▶ _Exercise goal_:
Copy out all of the entries below, replacing each occurrence of "Locate an element on the screen" with "Find an element on the page" and leaving everything else unchanged.

▶ _Entries on locating words and elements_:
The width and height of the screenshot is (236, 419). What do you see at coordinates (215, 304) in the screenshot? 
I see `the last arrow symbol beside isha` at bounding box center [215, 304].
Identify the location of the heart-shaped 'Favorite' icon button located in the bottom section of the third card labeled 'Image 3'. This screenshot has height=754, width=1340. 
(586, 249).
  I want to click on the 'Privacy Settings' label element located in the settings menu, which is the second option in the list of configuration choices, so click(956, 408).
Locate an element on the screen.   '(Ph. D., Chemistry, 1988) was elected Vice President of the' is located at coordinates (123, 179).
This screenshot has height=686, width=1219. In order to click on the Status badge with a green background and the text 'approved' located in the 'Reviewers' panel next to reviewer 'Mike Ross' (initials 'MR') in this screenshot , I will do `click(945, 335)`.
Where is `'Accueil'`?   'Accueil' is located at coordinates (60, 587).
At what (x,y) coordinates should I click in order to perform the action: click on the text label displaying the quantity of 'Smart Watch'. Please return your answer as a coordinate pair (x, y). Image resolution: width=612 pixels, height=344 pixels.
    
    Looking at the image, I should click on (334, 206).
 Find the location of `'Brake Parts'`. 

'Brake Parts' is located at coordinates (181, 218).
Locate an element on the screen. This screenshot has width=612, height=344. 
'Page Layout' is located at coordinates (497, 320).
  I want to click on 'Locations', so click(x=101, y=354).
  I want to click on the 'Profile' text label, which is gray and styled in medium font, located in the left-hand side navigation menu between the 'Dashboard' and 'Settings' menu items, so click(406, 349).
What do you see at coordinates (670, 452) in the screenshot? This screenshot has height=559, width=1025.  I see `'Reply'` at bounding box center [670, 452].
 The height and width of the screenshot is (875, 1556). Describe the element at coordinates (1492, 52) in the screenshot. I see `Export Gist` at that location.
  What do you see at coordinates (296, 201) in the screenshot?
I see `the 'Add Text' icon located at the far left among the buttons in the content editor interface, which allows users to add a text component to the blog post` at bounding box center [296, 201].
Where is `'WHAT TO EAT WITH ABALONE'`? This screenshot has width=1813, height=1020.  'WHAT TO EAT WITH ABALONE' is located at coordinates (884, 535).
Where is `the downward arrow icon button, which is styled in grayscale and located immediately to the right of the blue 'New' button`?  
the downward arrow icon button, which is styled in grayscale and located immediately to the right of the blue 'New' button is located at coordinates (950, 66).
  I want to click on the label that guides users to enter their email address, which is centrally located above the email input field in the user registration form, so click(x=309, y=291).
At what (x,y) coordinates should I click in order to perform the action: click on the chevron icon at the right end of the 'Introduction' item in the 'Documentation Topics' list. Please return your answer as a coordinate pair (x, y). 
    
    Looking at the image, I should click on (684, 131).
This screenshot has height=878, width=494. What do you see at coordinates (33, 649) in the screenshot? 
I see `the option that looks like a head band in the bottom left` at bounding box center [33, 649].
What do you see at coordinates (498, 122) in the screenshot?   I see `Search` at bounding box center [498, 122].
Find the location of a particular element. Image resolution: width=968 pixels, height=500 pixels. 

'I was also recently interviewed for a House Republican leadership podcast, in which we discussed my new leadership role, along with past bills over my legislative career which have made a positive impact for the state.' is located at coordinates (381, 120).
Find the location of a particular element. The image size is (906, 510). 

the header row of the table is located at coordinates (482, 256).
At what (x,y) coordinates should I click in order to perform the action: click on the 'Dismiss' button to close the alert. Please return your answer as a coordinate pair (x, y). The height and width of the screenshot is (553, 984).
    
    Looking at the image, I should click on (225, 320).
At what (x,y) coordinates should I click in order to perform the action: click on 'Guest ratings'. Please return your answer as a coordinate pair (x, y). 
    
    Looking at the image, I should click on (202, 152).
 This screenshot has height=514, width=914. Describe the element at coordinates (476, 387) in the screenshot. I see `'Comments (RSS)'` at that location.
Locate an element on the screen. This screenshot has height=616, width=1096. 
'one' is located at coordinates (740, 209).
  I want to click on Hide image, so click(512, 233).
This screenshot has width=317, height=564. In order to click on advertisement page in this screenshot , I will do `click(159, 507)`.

▶ _Exercise output_:
The width and height of the screenshot is (236, 419). What do you see at coordinates (215, 304) in the screenshot? 
I see `the last arrow symbol beside isha` at bounding box center [215, 304].
Identify the location of the heart-shaped 'Favorite' icon button located in the bottom section of the third card labeled 'Image 3'. This screenshot has height=754, width=1340. 
(586, 249).
  I want to click on the 'Privacy Settings' label element located in the settings menu, which is the second option in the list of configuration choices, so click(956, 408).
Find an element on the page.   '(Ph. D., Chemistry, 1988) was elected Vice President of the' is located at coordinates (123, 179).
This screenshot has height=686, width=1219. In order to click on the Status badge with a green background and the text 'approved' located in the 'Reviewers' panel next to reviewer 'Mike Ross' (initials 'MR') in this screenshot , I will do `click(945, 335)`.
Where is `'Accueil'`?   'Accueil' is located at coordinates (60, 587).
At what (x,y) coordinates should I click in order to perform the action: click on the text label displaying the quantity of 'Smart Watch'. Please return your answer as a coordinate pair (x, y). Image resolution: width=612 pixels, height=344 pixels.
    
    Looking at the image, I should click on (334, 206).
 Find the location of `'Brake Parts'`. 

'Brake Parts' is located at coordinates (181, 218).
Find an element on the page. This screenshot has width=612, height=344. 
'Page Layout' is located at coordinates (497, 320).
  I want to click on 'Locations', so click(x=101, y=354).
  I want to click on the 'Profile' text label, which is gray and styled in medium font, located in the left-hand side navigation menu between the 'Dashboard' and 'Settings' menu items, so click(406, 349).
What do you see at coordinates (670, 452) in the screenshot? This screenshot has height=559, width=1025.  I see `'Reply'` at bounding box center [670, 452].
 The height and width of the screenshot is (875, 1556). Describe the element at coordinates (1492, 52) in the screenshot. I see `Export Gist` at that location.
  What do you see at coordinates (296, 201) in the screenshot?
I see `the 'Add Text' icon located at the far left among the buttons in the content editor interface, which allows users to add a text component to the blog post` at bounding box center [296, 201].
Where is `'WHAT TO EAT WITH ABALONE'`? This screenshot has width=1813, height=1020.  'WHAT TO EAT WITH ABALONE' is located at coordinates (884, 535).
Where is `the downward arrow icon button, which is styled in grayscale and located immediately to the right of the blue 'New' button`?  
the downward arrow icon button, which is styled in grayscale and located immediately to the right of the blue 'New' button is located at coordinates (950, 66).
  I want to click on the label that guides users to enter their email address, which is centrally located above the email input field in the user registration form, so click(x=309, y=291).
At what (x,y) coordinates should I click in order to perform the action: click on the chevron icon at the right end of the 'Introduction' item in the 'Documentation Topics' list. Please return your answer as a coordinate pair (x, y). 
    
    Looking at the image, I should click on (684, 131).
This screenshot has height=878, width=494. What do you see at coordinates (33, 649) in the screenshot? 
I see `the option that looks like a head band in the bottom left` at bounding box center [33, 649].
What do you see at coordinates (498, 122) in the screenshot?   I see `Search` at bounding box center [498, 122].
Find the location of a particular element. Image resolution: width=968 pixels, height=500 pixels. 

'I was also recently interviewed for a House Republican leadership podcast, in which we discussed my new leadership role, along with past bills over my legislative career which have made a positive impact for the state.' is located at coordinates (381, 120).
Find the location of a particular element. The image size is (906, 510). 

the header row of the table is located at coordinates (482, 256).
At what (x,y) coordinates should I click in order to perform the action: click on the 'Dismiss' button to close the alert. Please return your answer as a coordinate pair (x, y). The height and width of the screenshot is (553, 984).
    
    Looking at the image, I should click on (225, 320).
At what (x,y) coordinates should I click in order to perform the action: click on 'Guest ratings'. Please return your answer as a coordinate pair (x, y). 
    
    Looking at the image, I should click on (202, 152).
 This screenshot has height=514, width=914. Describe the element at coordinates (476, 387) in the screenshot. I see `'Comments (RSS)'` at that location.
Find an element on the page. This screenshot has height=616, width=1096. 
'one' is located at coordinates (740, 209).
  I want to click on Hide image, so click(512, 233).
This screenshot has width=317, height=564. In order to click on advertisement page in this screenshot , I will do `click(159, 507)`.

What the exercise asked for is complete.